Analysiert wurde die gesamte printmediale Presseberichterstattung für den Zeitraum zwischen April 2007 und Mai 2010 sowie die in dieser Zeit durch Ausstellungsbesucher/innen beschriebenen Gästebücher. Augenfällig war dabei, dass die zentralen Argumente in den Debatten wiederkehrend in beiden Medien aufgetaucht sind. Zudem dokumentieren die Analyseergebnisse anschaulich den Umstand, dass die Wanderausstellung im Untersuchungszeitraum fast ausschließlich in den neuen Bundesländern präsentiert wurde.

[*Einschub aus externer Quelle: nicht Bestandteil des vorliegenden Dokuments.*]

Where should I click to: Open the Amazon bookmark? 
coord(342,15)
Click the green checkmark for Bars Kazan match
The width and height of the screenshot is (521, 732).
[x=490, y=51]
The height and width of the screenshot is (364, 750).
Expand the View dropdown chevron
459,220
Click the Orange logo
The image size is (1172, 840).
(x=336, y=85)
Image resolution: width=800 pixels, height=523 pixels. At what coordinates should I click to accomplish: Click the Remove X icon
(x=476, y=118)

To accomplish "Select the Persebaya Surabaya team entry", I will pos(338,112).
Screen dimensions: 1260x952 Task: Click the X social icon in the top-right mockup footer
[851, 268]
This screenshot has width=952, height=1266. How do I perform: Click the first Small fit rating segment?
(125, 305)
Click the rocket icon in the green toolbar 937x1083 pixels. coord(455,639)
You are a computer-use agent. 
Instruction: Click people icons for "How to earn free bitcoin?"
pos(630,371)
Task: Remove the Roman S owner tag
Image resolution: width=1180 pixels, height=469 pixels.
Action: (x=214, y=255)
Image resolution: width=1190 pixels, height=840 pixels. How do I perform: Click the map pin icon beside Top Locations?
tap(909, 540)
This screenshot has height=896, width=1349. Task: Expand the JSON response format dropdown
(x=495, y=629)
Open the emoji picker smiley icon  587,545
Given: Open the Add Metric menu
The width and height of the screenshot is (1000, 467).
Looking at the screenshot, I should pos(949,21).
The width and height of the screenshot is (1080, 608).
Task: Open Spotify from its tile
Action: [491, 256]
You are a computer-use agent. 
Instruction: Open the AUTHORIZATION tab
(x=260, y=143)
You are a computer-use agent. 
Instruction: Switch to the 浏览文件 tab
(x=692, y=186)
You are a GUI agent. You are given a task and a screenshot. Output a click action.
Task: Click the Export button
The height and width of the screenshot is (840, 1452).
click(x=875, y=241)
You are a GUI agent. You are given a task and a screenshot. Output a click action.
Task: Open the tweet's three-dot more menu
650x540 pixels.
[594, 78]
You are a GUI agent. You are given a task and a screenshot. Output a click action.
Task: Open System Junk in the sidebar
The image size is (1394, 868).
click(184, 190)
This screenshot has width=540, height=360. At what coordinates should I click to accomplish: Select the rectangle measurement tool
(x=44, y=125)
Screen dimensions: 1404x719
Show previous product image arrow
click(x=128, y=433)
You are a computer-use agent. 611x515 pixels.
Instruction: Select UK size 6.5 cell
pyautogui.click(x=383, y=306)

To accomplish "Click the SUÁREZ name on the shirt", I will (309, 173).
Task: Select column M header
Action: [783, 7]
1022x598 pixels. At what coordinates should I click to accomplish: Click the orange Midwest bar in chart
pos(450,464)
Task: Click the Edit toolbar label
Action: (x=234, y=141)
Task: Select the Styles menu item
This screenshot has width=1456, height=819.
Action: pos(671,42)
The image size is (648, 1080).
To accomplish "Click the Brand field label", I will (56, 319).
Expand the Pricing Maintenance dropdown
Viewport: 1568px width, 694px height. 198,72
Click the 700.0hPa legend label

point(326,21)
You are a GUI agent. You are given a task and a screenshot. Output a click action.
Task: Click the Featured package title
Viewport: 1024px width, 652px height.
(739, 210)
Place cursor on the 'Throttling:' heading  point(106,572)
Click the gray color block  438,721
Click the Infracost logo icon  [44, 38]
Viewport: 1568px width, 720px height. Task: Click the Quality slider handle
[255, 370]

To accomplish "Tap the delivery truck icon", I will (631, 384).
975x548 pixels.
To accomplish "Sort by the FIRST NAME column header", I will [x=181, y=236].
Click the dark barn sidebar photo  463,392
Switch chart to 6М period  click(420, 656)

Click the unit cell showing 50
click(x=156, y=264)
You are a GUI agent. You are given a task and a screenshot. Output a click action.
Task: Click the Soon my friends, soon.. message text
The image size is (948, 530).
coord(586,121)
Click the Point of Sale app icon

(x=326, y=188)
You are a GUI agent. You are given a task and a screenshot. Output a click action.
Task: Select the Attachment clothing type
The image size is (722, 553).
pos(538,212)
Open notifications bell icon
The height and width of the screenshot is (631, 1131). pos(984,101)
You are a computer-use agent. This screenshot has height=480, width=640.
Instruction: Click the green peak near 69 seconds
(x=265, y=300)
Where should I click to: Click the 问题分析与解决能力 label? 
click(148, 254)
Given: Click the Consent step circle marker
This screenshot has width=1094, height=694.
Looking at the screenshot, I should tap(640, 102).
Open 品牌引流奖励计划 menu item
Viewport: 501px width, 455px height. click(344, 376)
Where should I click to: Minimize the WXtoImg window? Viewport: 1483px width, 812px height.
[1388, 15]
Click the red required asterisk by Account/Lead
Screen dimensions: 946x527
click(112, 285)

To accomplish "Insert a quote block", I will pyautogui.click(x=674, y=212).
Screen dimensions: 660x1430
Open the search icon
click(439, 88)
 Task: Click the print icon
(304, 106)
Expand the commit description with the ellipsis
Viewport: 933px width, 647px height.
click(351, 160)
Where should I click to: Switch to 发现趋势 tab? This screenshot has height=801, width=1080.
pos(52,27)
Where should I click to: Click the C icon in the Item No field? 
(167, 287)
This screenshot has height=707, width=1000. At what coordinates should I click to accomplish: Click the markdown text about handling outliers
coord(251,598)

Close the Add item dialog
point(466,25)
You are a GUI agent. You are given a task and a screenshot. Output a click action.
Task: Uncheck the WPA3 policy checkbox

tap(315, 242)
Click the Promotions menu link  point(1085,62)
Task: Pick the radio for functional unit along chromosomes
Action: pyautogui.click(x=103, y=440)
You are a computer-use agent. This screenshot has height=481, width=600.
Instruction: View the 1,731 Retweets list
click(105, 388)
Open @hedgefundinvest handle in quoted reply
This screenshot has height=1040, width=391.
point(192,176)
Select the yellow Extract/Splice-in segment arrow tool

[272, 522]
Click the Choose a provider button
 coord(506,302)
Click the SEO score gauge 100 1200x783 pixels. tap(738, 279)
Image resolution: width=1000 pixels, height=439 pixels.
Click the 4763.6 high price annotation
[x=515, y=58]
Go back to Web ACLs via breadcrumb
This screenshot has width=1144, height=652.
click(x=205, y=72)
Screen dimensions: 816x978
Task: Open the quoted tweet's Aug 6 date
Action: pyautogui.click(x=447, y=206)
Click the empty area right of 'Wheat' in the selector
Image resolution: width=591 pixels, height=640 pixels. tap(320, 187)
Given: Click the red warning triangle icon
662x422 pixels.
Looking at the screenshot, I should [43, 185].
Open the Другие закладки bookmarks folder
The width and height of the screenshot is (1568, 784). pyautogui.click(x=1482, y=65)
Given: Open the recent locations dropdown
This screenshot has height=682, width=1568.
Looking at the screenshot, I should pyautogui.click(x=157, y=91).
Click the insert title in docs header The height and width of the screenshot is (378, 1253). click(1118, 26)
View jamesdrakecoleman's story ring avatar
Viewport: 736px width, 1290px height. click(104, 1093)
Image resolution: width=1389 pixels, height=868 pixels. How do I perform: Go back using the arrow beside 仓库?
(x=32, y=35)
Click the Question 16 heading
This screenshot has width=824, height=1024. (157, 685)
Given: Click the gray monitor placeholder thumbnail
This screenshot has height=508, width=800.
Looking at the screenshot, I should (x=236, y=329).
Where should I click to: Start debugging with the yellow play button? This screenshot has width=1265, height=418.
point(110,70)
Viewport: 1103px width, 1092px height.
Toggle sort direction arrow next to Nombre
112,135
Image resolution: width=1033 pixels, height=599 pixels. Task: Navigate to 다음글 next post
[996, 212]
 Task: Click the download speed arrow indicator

Insgesamt stehen sowohl Presseberichterstattung als auch Ausstellungsbesucher/innen, die einen Eintrag im Gästebuch hinterließen, den Ausstellungsinhalten und der Diskussion des Themas „Antisemitismus in der DDR“ überwiegend offen gegenüber. In beiden Medien wird die Bedeutung einer kritischen Aufarbeitung des Themas betont, das häufig als tabuisiert charakterisiert wird („17 Jahre nach der Wende wird damit nun erstmals ein Tabu erforscht.“). Insbesondere Ausstellungsbesucher/innen wünschen sich eine breite Resonanz und Diskussion der Ausstellung in der deutschen Öffentlichkeit („Nicht in die Räume, auf Straßen und Plätze gehört diese Ausstellung!“). In den überregionalen und regionalen Printmedien wird die Ausstellung vor allem als potentielles Korrektiv der DDR-Erinnerung gesehen: Endlich werde mit dem antifaschistischen Gründungsmythos der DDR aufgeräumt und damit einer nachträglichen Verklärung ostdeutscher Verhältnisse vor 1989 entgegengewirkt („Schluss mit einem Mythos“). Beide – Presseberichterstattung und Gästebucheinträge – attestieren der Ausstellung eine wichtige Funktion für die gegenwärtige Auseinandersetzung mit Rechtsextremismus und Nationalsozialismus. Ausstellungsbesucher/innen betonen dabei Aspekte wie Aufklärung und Erinnerung als grundlegende Voraussetzungen eines Geschichtsbewusstseins, welches von der Ausstellung befördert werde („Aus der Vergangenheit gilt es zu lernen!“). Regionale und überregionale Presseorgane greifen das Argument der Ausstellungsinitiator/innen auf, die meinen, der Antisemitismus in der DDR sei Ursache für den heute verbreiteten Rechtsradikalismus in den neuen Bundesländern („Diese Verdrängung ist einer der Gründe, warum sich der Rechtsextremismus im Osten so stark entwickeln konnte.“). Vereinzelt wird in bürgerlich-konservativen Printmedien (z.B. Welt, B.Z.)der Versuch unternommen, die Debatte zu instrumentalisieren, indem drastische Vergleiche zwischen DDR und NS-Staat hergestellt werden („Nicht wesentlich anders haben es auch die Nazis gehalten…“). Einer aufrichtigen Auseinandersetzung mit dem Ausstellungsthema wirken solche Strategien entgegen, da sie reflexhafte Abwehr- und Verteidigungsmechanismen bei ehemaligen DDR-Bürger/innen sowie in der politischen Linken befördern.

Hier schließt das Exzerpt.